Thursday night before I flew to Oakland, I met up with Jen for dinner and drinks. Dinner! Yum! We went to Father's Office, which I had been dying to go to for forever because they apparently have Very Good Burgers. These are not your classic hamburgers, but rather burgers with caramelised onions, gruyere, Maytag blue cheese, arugula, and an applewood bacon compote. Scrumptious. Fries are served in a cute little grocery cart! And this amazing white sage beer, and I hate beer!

But we're not here to talk about food (Jen has pictures. Bug her for them. I want them too.) You see, at this place you order at the bar and then hover around tables in order to snatch one up. I generally hate this, as I far prefer making reservations for a guaranteed seat. Jen said that this way, you get to meet people. Sure, just like people keep claiming that they can meet people on planes. And no, there were no cute guys to be had (although there was this mean old couple that Jen took pictures of because they were mean!). There were, however, rude guys. This one guy walked in, and I totally recognised him! And I so rarely randomly run into people! Where I knew him from, however, was a bit trickier. From college? No. Grad school? No. Did I meet him at some industry party? No. Shit, did I go out with him once? Thankfully no. No, it turns out he sat next to FB at the wedding we went to over the summer and was in town on business. Small world. He was very nice, and said, "Hey, this is my friend I told you about who lives in LA, you should exhange emails or phone numbers and hang out sometime." See? Nice. His friend, however, came over and said, "I'll never call you and you'll never call me, so why don't we just not exchange numbers?" RUDE. RUDE RUDE RUDE. Obviously he is not in a business where he needs to know how to network, because that's just not kosher. Even if you don't have any intention of calling, you at least go through the motions. Plus, it wasn't like he was all that. No, he was not cute, short, balding, and wearing sneakers with his white athletic socks pulled up to mid-calf and shorts in a bar. Bad form all around. Bad bad form.

After that we zipped across town to Jones for more drinks. (And this is why I only got 2.5 hours of sleep before I flew up to Oakland). Jones is a cute swanky place, with lots of dark wood, dim lighting, couches, and booths. A nice touch are the mirrors angled so that from the bar, you can see any canoodling going on in the booths. Okay, maybe instead of "nice" I should say "voyeuristic". Jen says that George Clooney loves this place, and ah, I would have loved to have seen him.

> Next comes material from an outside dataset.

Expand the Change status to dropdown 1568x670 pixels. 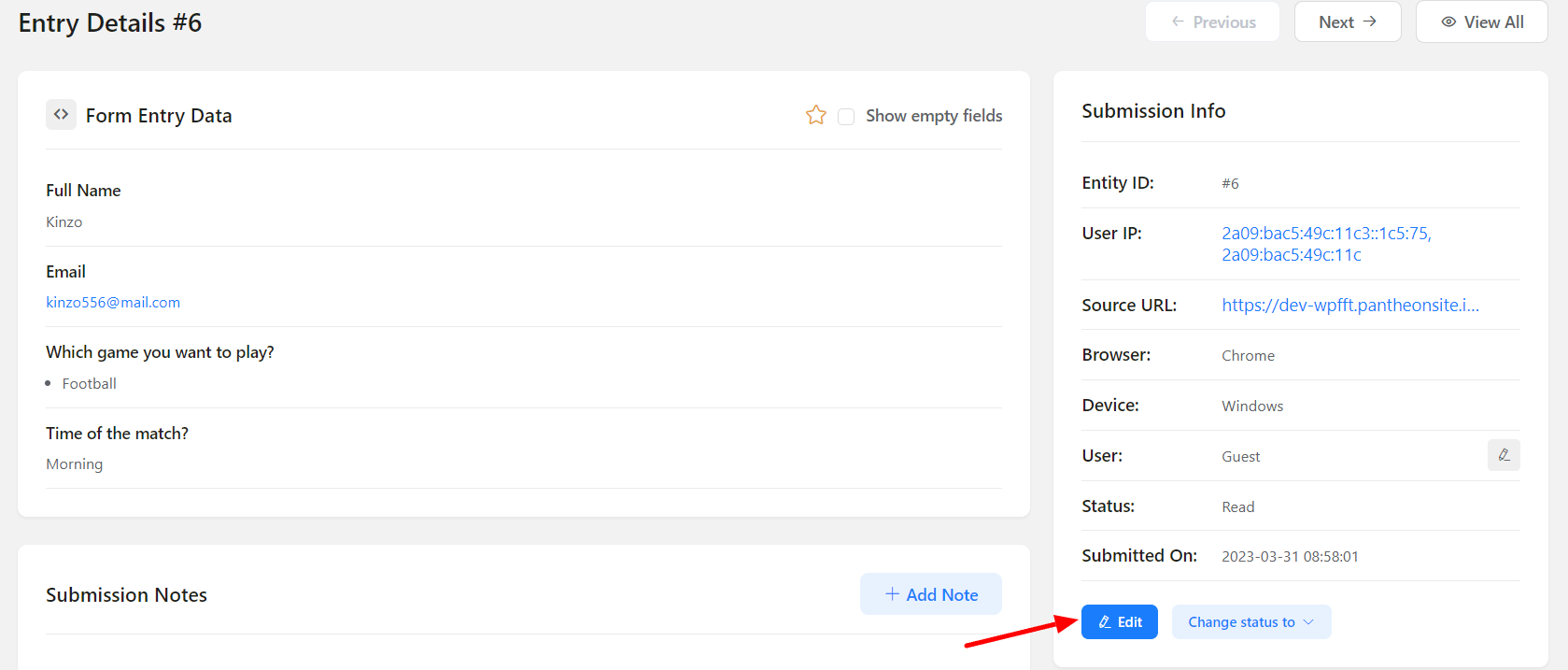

He is so hot for an older man. I would totally sleep with him. Unfortunately, there were no George Clooney sightings but there was this random Israeli guy who grabbed Jen and basically forced her [because I was having no part of this, obviously] to talk to him. Booooooring. Not cute. Looked sort of like Goofy. Drinks were decent, but the crowd was rather dull for a Thursday night. And so we left.

We'll figure out yet where the non-industry cute guys are or die trying.
Gloria 10:49 AM

4 Comments:

What an ass. Even if you know that you'll never call each other, it still pays to be cordial to someone. I'm all for burning bridges when they need to be burned, but it's just unnecessary to act like that with someone who you've just met.

All of these freaking LA assholes are going to ruin my reputation before I even get there. Hrmph.
I am with DDJ. The guy is an extreme ass. I thought I had met some asses in my time but this one royally takes the cake.

Is there any such thing as a non-industry cute guy in LA? I still remember the summer I spent working in LA. When I explained at parties that I was working for a federal judge, the response was, "Oh. You're a real person." Huh? Haven't these people ever met someone who was not in the industry?
No, they have never met anyone not in the industry. The couple of parties I went to last summer, when I explained what I did, people looked so confused and then 1) either deemed me not worth talking to anymore or 2) couldn't figure out anything to talk about.

Blaargh.
We will figure out where they are. And I will stop letting neo-maxi-dweebies corner us. It happens to me all the time. I think I have "Nice, Approachable SUCKER" tattoed on my forehead. I promise I will develop a backbone and torture you no longer.